SUPPLIED PASSAGE:

Remove duplicate keys from Spark Scala

Question

I am using spark 1.2 with scala and have a pair RDD with (String, String). A sample record looks like:

<Key,  value>
id_1,  val_1_1; val_1_2
id_2,  val_2_1; val_2_2
id_3,  val_3_1; val_3_2
id_1,  val_4_1; val_4_2

I just want to remove all the records with duplicate key, so in the above example, fourth record will be removed because id_1 is a duplicate key.

Pls help.

Thanks.

Where there are duplicate keys, how will you decide which value to keep? — mattinbits
The problem is that when Spark does a reduceByKey, as suggested in the answer below, you have no way to know which value will be picked. There's no guarantee that Spark maintains the ordering of the rows. Is there something about the value (such as the fact it is _1_1) that you can use to differentiate? — mattinbits
@mattinbits, ziipWithIndex first, then in the reduce, just keep the one with the lowest index, then map afterwards to remove the index. Viola! No, wait ,that's a large violin. Volia! — The Archetypal Paul

Jean Logeart Jean Logeart · Accepted Answer · 2015-07-27T14:37:01

You can use reduceByKey:

val rdd: RDD[(K, V)] = // ...
val res: RDD[(K, V)] = rdd.reduceByKey((v1, v2) => v1)

GOALS:
[1] For the Spark thread above, decide whether each statement agrees with it. Answer yes or no and quote the deciding words. (a) The person asking is working with Spark 1.2 and Scala. (b) The accepted answer recommends groupByKey. (c) mattinbits says Spark guarantees that the order of rows is kept.
[2] List every value string in the sample record in the Spark thread, in the order it appears.

RECORD EXTRACTS:
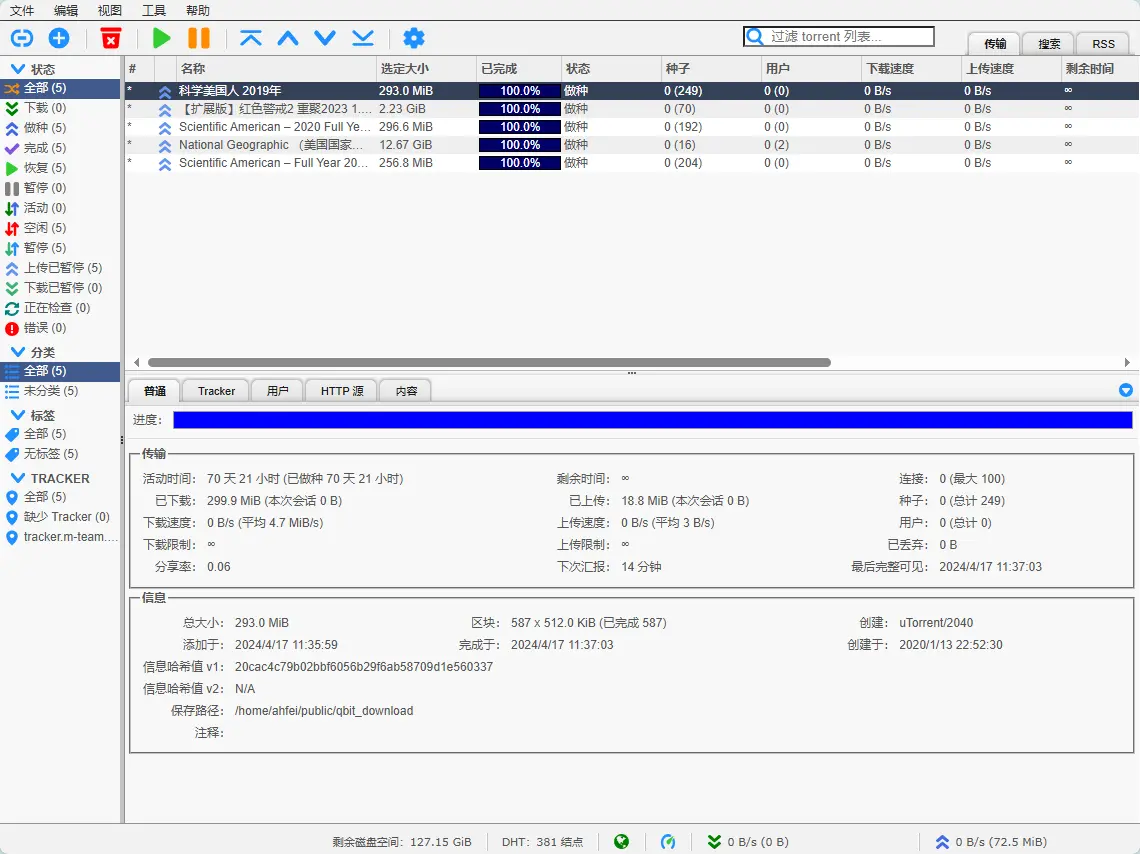Collapse the TRACKER sidebar section
The width and height of the screenshot is (1140, 854).
17,478
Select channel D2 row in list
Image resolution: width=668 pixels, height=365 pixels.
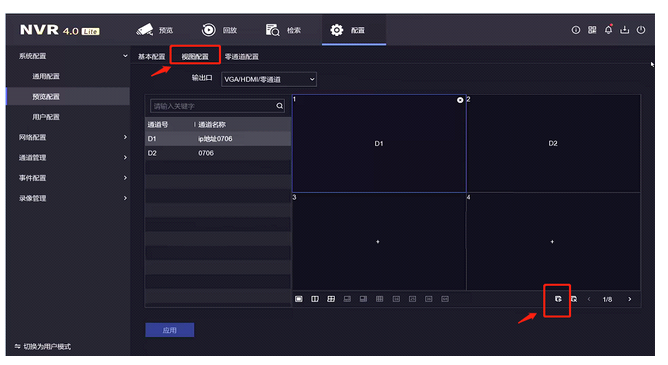pyautogui.click(x=218, y=153)
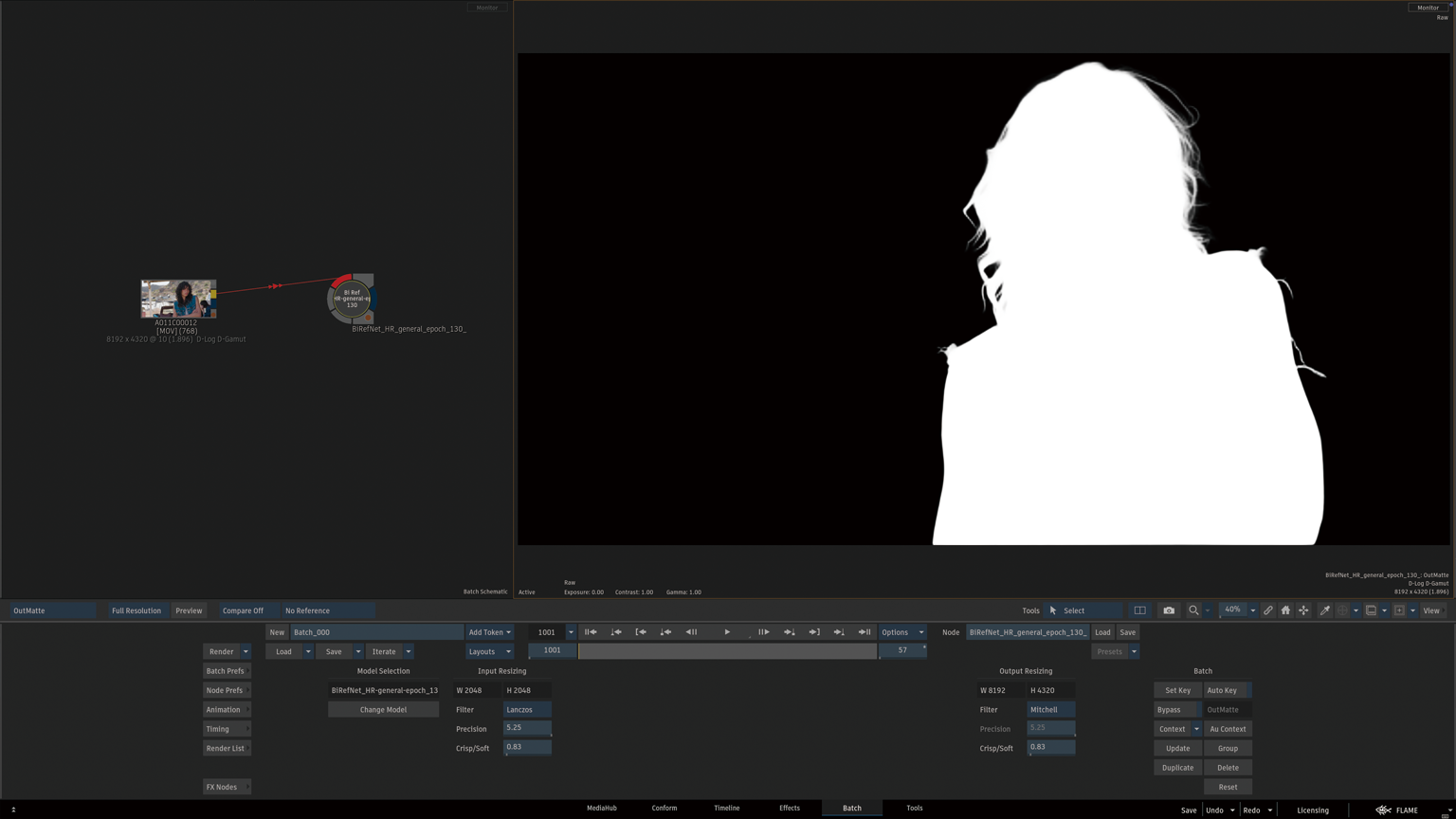Open the Input Resizing Lanczos filter dropdown
The image size is (1456, 819).
click(x=527, y=710)
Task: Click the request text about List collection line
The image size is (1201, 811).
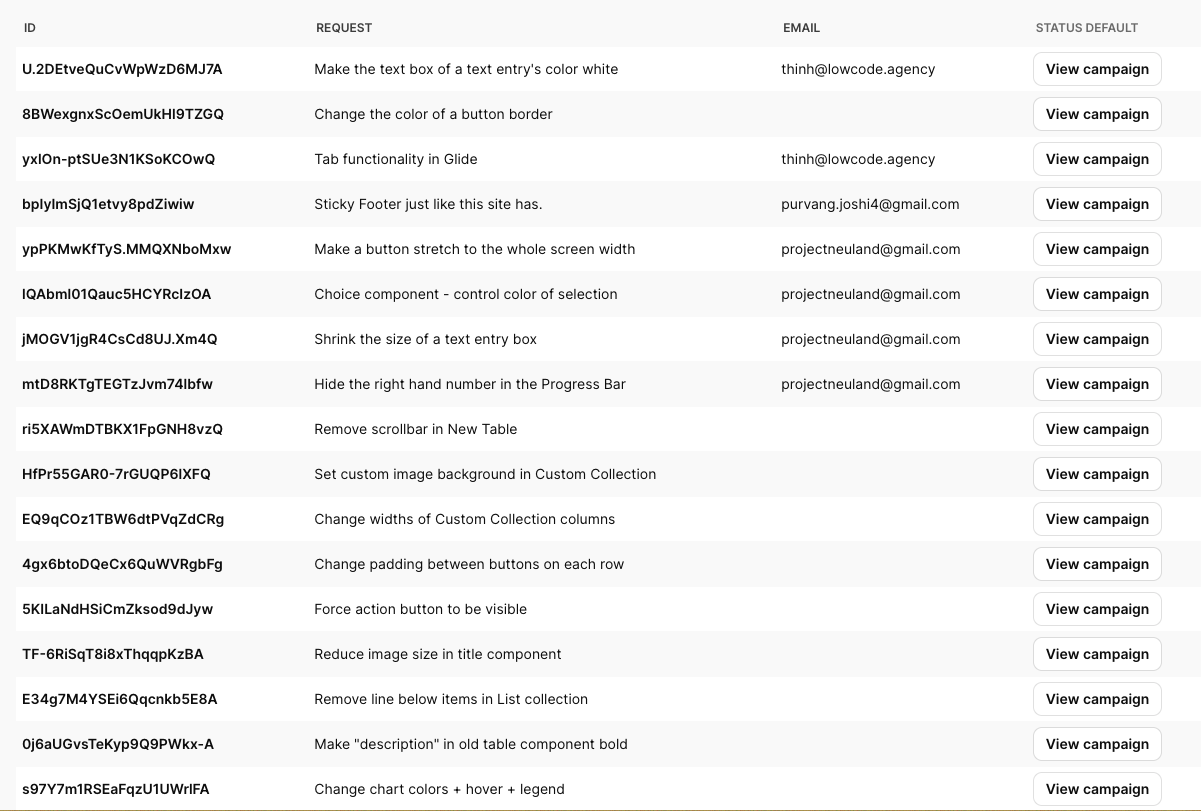Action: 451,699
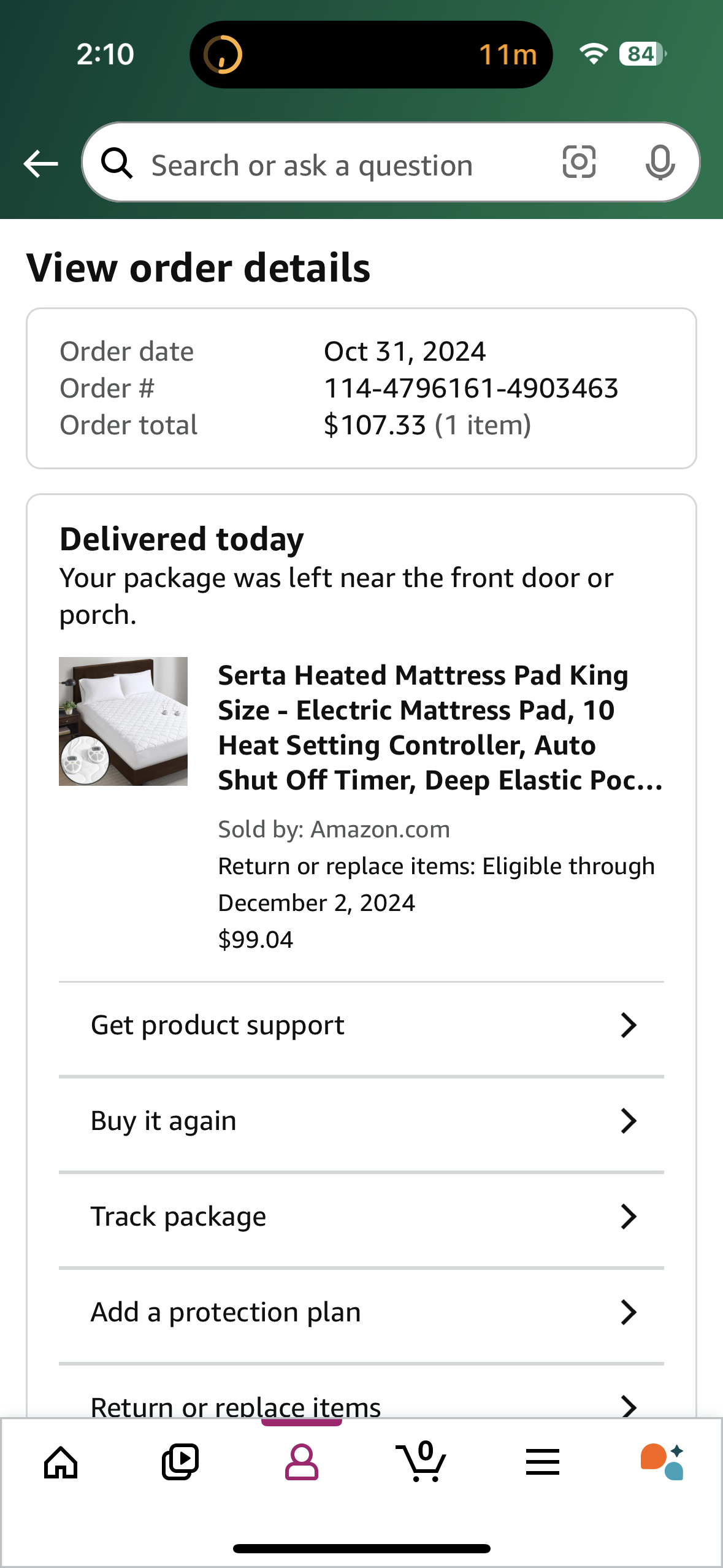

OUTPUTS FOR THE TASKS:
[1]
(a) Yes: "I am using spark 1.2 with scala"
(b) No: "You can use reduceByKey:"
(c) No: "There's no guarantee that Spark maintains the ordering of the rows."

[2] val_1_1, val_1_2, val_2_1, val_2_2, val_3_1, val_3_2, val_4_1, val_4_2